XI. The superior courts must always keep in mind that it is a Herculean task for the judicial officer to get the derogatory remarks expunged by the superior court. He is compelled to take assistance from lawyers and such a practitioner may be appearing before him. It is embarrassing, humiliating, time- consuming and an expensive exercise. XII. The superior courts must always keep in mind that the much cherished judicial independence must not be presented only from outside but from within, by those who form the integral part of the judicial system. Damage from within has much larger and greater potential for harm than danger from outside. We alone in the judicial family can take care of it.

XIII. The superior courts should not use strong, derogatory, disparaging and carping language while criticising the judicial officers. They must always keep in mind that, like all other human beings, the judicial officers are also not infallible. Any remarks passed against them may result in incalculable harm resulting in grave injustice. XIV. The superior courts' Judges should not be, like a loose cannon, ready to inflict indiscriminate damages whenever they function in judicial capacity.

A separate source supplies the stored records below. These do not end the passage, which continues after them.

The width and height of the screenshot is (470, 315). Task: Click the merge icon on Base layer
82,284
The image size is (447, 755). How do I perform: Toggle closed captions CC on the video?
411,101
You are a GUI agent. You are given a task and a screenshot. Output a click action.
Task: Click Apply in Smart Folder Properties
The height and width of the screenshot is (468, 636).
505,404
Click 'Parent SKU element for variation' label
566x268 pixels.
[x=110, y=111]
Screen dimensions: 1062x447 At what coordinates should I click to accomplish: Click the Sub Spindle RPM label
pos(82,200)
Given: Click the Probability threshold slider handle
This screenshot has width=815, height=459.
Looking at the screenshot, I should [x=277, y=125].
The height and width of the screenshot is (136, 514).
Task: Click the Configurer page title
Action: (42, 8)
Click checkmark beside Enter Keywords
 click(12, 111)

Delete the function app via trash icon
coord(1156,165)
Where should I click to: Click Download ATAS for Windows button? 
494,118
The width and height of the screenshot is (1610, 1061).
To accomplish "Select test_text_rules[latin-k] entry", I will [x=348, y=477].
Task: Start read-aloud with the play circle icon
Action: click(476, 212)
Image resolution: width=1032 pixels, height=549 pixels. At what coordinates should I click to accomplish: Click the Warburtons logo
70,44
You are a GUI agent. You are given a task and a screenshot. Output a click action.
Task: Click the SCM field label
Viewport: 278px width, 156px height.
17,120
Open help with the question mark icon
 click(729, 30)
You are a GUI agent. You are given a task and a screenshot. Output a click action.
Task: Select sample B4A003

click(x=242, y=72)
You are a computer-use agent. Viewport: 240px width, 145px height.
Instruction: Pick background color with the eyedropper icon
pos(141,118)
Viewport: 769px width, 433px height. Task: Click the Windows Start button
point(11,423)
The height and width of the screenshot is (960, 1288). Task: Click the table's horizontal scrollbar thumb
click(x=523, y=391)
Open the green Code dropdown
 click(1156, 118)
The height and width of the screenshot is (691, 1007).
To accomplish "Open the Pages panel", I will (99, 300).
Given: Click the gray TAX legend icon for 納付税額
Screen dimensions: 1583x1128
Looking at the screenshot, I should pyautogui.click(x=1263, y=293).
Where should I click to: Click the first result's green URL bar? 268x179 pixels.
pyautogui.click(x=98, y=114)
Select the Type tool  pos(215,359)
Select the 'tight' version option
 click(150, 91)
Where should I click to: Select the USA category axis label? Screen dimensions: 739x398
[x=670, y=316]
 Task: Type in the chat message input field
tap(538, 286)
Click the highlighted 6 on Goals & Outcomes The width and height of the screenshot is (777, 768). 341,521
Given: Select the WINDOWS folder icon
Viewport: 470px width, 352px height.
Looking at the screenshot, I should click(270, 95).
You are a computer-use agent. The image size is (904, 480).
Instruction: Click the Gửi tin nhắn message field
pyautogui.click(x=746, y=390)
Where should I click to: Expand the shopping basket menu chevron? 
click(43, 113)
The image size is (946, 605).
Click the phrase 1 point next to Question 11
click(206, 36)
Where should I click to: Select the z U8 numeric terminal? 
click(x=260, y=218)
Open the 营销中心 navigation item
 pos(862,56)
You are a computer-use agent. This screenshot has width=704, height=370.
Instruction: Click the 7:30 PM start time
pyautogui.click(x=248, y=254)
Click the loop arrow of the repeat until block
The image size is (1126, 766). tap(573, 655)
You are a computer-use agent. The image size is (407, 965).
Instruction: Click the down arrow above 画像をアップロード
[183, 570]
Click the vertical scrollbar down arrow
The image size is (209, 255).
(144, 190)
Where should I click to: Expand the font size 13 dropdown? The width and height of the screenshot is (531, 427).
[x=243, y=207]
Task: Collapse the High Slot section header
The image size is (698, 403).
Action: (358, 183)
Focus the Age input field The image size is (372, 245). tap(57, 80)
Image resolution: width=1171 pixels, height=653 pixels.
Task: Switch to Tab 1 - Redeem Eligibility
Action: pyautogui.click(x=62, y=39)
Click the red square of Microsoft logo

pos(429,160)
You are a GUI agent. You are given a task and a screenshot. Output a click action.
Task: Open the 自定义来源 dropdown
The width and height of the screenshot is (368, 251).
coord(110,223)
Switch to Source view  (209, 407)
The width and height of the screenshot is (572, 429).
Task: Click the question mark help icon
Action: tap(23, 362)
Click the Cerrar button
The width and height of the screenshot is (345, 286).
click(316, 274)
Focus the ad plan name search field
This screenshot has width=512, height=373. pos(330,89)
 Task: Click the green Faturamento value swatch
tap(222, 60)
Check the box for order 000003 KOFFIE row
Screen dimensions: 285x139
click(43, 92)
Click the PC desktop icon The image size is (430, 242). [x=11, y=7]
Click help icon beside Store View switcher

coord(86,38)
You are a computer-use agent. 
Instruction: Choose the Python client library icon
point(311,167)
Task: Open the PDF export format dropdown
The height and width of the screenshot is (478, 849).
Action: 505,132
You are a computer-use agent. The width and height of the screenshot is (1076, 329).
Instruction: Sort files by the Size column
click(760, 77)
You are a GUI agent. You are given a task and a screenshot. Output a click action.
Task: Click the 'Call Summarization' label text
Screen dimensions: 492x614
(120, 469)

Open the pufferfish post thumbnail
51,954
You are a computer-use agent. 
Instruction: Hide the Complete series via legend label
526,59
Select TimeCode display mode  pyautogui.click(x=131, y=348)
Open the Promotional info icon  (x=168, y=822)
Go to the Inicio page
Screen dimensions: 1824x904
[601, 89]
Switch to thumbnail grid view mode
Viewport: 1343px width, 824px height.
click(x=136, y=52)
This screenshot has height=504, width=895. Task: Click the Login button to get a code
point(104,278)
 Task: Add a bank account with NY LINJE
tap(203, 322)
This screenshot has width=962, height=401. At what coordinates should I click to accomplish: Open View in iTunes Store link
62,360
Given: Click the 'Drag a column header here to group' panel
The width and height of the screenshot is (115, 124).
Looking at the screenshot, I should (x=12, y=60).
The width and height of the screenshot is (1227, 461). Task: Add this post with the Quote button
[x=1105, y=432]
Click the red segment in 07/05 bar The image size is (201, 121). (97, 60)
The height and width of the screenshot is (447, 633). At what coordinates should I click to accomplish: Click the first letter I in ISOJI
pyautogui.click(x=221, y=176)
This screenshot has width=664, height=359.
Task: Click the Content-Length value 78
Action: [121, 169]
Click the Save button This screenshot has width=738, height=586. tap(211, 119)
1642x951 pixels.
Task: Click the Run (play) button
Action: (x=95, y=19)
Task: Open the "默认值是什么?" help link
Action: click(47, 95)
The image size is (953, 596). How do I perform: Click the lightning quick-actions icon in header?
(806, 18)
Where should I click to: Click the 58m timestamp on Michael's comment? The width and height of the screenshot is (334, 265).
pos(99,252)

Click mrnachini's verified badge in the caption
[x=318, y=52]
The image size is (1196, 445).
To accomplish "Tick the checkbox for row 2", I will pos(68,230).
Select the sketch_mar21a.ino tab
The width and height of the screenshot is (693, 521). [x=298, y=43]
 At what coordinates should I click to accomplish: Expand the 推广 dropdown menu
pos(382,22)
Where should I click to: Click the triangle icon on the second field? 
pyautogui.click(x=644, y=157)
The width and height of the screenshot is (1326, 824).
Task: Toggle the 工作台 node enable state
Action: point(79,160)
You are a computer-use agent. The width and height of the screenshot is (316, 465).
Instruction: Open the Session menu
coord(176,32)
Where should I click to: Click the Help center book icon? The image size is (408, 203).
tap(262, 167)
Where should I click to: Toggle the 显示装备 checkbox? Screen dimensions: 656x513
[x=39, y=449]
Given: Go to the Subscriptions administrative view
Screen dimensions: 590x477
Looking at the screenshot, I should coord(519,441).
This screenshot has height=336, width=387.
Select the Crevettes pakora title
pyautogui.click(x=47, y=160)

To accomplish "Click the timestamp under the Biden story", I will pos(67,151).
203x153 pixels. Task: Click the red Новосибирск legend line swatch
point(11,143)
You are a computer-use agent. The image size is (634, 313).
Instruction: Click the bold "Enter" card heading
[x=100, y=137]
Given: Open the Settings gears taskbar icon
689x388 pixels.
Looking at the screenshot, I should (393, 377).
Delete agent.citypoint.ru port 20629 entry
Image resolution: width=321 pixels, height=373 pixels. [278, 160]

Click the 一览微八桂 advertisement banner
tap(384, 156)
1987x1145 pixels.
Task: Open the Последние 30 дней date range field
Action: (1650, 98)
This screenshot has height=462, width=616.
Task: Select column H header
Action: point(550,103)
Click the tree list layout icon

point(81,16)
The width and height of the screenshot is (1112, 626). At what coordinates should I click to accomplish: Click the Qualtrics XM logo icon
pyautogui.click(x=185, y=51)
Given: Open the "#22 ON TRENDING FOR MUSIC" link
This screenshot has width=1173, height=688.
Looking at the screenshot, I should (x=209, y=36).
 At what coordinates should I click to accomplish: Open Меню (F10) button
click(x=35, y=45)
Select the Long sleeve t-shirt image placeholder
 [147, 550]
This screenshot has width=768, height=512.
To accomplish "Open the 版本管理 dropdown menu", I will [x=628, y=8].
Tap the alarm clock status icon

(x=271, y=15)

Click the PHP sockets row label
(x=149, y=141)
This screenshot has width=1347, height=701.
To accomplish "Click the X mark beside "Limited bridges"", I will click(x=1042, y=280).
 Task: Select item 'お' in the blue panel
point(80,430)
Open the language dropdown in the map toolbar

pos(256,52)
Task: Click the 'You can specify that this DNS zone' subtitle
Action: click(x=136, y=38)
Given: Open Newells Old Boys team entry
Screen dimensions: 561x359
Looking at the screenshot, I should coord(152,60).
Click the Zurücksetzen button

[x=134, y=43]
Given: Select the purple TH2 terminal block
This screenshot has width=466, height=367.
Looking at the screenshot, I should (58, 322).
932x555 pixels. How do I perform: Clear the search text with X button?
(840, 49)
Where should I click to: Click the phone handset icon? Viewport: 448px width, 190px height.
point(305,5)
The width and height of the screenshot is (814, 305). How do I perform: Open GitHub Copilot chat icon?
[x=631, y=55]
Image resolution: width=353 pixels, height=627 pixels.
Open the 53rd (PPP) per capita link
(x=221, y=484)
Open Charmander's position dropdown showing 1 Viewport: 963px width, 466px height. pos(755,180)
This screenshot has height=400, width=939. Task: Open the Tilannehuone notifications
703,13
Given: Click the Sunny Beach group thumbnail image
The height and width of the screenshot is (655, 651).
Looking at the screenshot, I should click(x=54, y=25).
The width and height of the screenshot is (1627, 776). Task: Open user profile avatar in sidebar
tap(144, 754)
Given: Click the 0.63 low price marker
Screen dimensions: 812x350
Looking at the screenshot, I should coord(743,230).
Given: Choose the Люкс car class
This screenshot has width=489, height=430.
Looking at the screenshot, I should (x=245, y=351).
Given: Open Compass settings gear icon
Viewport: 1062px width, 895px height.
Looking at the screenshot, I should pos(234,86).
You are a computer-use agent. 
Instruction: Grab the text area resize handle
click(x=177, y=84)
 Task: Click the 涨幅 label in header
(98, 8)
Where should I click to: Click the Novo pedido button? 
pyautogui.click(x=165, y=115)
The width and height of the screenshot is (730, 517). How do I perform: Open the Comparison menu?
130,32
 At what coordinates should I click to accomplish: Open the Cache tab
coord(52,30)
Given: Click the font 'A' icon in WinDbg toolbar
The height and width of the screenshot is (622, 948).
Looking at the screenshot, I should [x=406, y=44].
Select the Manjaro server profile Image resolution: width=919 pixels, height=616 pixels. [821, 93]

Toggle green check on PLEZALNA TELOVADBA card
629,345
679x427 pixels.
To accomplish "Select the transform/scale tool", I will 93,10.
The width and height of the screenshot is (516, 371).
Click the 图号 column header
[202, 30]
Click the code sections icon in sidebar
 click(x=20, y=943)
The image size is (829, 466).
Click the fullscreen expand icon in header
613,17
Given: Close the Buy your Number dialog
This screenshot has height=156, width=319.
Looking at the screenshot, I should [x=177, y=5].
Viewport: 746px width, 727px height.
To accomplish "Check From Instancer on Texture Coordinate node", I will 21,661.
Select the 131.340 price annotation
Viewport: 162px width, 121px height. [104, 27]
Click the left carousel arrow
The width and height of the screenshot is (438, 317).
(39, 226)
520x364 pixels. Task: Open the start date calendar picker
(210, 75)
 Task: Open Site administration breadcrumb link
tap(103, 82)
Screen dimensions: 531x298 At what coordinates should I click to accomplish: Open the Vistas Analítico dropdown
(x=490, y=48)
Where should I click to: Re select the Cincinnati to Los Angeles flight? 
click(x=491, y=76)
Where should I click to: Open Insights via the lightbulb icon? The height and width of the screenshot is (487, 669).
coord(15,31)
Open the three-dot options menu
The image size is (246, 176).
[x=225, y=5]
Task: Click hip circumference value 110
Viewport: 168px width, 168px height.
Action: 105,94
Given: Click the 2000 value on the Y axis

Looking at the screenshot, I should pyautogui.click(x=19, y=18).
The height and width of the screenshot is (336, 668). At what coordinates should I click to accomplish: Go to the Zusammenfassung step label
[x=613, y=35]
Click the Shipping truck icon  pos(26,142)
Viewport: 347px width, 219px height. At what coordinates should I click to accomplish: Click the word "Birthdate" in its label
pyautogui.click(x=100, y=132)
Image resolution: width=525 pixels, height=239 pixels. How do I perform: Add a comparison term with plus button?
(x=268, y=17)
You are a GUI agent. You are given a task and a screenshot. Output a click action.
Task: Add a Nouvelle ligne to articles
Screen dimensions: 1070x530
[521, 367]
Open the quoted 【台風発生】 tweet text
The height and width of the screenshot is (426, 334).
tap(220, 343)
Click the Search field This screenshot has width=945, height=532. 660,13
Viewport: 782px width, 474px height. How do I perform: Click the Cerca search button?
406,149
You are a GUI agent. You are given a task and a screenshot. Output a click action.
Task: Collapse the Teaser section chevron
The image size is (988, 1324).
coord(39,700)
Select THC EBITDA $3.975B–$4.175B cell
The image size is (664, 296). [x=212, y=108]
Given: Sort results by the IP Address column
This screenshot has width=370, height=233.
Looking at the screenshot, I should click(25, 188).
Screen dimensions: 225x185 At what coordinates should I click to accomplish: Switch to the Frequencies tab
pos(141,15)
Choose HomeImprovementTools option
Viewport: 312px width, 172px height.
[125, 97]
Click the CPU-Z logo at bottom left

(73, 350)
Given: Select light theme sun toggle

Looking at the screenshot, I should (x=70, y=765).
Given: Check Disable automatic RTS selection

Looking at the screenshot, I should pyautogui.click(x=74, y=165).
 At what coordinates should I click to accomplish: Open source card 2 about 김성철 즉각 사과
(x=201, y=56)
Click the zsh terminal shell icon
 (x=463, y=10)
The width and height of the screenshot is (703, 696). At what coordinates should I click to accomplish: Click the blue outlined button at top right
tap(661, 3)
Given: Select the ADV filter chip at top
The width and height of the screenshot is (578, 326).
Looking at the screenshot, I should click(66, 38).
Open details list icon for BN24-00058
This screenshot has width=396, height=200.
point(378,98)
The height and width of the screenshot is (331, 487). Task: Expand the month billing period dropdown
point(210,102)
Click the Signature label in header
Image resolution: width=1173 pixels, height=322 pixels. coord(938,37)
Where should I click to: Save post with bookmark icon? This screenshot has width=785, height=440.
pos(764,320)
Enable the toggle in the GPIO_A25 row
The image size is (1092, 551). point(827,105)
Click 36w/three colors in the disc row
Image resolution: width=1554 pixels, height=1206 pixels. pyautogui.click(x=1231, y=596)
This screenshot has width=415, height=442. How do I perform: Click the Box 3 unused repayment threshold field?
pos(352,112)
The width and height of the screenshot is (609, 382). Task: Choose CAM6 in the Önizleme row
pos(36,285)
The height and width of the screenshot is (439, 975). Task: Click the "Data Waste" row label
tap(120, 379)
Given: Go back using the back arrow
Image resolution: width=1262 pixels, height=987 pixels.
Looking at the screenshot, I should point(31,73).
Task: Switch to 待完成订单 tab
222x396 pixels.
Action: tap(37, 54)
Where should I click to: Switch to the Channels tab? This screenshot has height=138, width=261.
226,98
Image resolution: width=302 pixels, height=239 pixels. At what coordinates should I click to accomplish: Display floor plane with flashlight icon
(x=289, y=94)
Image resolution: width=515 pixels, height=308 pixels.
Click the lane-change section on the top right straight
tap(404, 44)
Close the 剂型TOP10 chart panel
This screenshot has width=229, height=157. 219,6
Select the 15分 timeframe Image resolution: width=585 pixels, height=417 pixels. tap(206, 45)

XV. The superior courts' should keep in mind that infliction of uncalled for, unmerited and undeserved remarks clearly amount to abuse of the process of the court.

XVI. The superior courts should not allow themselves even momentarily the latitude of ignoring judicial precaution and propriety.

XVII. It must be remembered that the subordinate judicial officers at times work under charged atmosphere and are constantly under psychological pressure with all the contestants and

their lawyers almost breathing down their necks and more correctly up to their nostrils."

19. Taking into account the aforesaid facts and analyzing the law in that regard, it appears to this Court that certain lines in the order dated 06.06.2005 ought not to be allowed to remain on record. Since the specific sentences which are in the nature of strictures cannot be separated from the order, it is directed that any comment on the knowledge and wisdom of the learned Magistrate and his/her recalcitrance in not listening to the counsel offered to her on an earlier occasion, be expunged and deleted.

20. The petition stands allowed to the extent indicated above.